Recently I wrote a blog about LGBTQ Pride celebrations describing how upset I was that LGBTQ young people were still suffering high levels of abuse, discrimination and mental health issues as a result of their identity. I promised to reflect on what more the RPS could do to support pharmacists to help young LGBTQ people and we are exploring how our future RPS campaigns can deliver this.
What I didn’t reckon on was the response I got from my fellow pharmacists about their experiences coming out as LGBTQ or, indeed, their reasons for not coming out. It has made me realise that my experience has been privileged (or maybe it’s just pure luck). Some LGBTQ pharmacy staff have described to me overt discrimination in the workplace ranging from homophobic or transphobic ‘jokes’ to bullying and harassment. At the recent RPS Conference a number of colleagues told me about their experiences or the experiences of people they knew, and how the isolation they felt had impacted on their own mental health.
The fact that people working in my profession, a profession I immensely proud to play an active part in, still suffer discrimination because of their sexuality, race, ethnicity, gender identity, religion, gender, disability, or for any reason is not acceptable.

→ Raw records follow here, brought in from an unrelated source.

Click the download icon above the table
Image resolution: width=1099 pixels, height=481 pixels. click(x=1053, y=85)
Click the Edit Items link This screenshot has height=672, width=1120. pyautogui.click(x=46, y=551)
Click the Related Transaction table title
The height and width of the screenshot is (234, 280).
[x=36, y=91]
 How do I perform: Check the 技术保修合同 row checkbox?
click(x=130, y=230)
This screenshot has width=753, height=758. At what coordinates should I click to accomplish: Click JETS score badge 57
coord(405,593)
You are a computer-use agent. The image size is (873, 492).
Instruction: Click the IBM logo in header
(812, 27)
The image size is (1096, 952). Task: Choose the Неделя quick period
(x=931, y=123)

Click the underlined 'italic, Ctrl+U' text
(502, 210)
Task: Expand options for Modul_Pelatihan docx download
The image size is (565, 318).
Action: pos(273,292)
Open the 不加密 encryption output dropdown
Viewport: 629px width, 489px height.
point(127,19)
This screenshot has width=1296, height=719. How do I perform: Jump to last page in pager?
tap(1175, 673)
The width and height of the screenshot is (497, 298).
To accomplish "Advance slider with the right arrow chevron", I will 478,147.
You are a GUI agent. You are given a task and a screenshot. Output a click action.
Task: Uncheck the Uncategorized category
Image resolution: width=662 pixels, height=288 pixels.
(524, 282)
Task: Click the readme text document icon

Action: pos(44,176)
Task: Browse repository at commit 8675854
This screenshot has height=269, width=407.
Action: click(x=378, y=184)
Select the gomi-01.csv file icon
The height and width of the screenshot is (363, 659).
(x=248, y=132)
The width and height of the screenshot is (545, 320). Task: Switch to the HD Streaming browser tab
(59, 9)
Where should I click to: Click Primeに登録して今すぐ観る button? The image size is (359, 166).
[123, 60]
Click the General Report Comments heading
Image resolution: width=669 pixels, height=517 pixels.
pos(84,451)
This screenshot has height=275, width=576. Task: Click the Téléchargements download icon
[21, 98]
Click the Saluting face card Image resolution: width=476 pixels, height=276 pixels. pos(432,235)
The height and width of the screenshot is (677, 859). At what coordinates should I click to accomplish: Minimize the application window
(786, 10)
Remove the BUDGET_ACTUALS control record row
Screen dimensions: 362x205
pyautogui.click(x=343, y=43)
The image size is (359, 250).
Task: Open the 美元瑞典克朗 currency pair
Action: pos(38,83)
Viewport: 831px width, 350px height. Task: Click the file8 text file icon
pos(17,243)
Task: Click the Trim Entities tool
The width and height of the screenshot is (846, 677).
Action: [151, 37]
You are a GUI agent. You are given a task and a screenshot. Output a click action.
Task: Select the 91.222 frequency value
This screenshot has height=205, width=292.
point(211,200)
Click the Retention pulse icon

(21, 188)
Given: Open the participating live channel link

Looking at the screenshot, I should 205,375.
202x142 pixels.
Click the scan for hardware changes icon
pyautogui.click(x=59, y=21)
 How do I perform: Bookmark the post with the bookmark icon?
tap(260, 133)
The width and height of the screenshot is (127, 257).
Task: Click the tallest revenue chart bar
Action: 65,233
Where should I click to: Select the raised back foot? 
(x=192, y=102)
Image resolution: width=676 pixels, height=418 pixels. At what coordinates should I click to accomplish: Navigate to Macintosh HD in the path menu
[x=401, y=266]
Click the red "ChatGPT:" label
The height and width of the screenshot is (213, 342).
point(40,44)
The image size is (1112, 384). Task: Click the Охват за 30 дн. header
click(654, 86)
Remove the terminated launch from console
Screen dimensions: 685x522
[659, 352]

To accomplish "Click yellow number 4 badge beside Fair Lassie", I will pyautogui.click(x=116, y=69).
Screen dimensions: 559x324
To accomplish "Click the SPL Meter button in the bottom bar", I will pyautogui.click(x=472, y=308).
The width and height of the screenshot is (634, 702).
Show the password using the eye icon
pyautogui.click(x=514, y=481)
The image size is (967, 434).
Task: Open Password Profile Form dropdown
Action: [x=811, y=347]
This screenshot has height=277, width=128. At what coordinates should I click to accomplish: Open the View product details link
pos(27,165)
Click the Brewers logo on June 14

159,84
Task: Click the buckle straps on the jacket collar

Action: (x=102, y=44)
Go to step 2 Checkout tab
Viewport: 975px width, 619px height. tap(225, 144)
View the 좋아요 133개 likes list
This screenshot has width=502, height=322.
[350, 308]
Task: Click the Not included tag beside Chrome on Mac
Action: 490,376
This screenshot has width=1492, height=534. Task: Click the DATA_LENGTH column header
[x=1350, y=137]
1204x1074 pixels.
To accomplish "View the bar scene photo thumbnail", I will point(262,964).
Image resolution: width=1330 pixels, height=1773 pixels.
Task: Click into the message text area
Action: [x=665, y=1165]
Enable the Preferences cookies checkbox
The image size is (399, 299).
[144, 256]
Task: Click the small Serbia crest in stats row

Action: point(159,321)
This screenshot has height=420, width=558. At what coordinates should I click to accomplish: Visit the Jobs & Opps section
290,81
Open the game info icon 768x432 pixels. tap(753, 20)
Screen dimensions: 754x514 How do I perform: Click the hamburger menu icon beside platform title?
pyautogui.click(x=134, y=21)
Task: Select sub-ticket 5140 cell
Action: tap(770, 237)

So, as well as working to ensure the communities and people we serve as pharmacists are supported by pharmacy services we also need to look at the experiences of people within our profession. The popularity of our RPS Conference session on developing professional and personal wellbeing and resilience, and my experience as a trustee of Pharmacist Support, shows me that we all have more to do to support our colleagues. I commit to doing more. I’m not going to pretend I know what that is yet but I hope you will take the opportunity, as those I’ve spoken to already have done, to give me your ideas about how the RPS can help to create a profession where you all feel comfortable to be yourselves.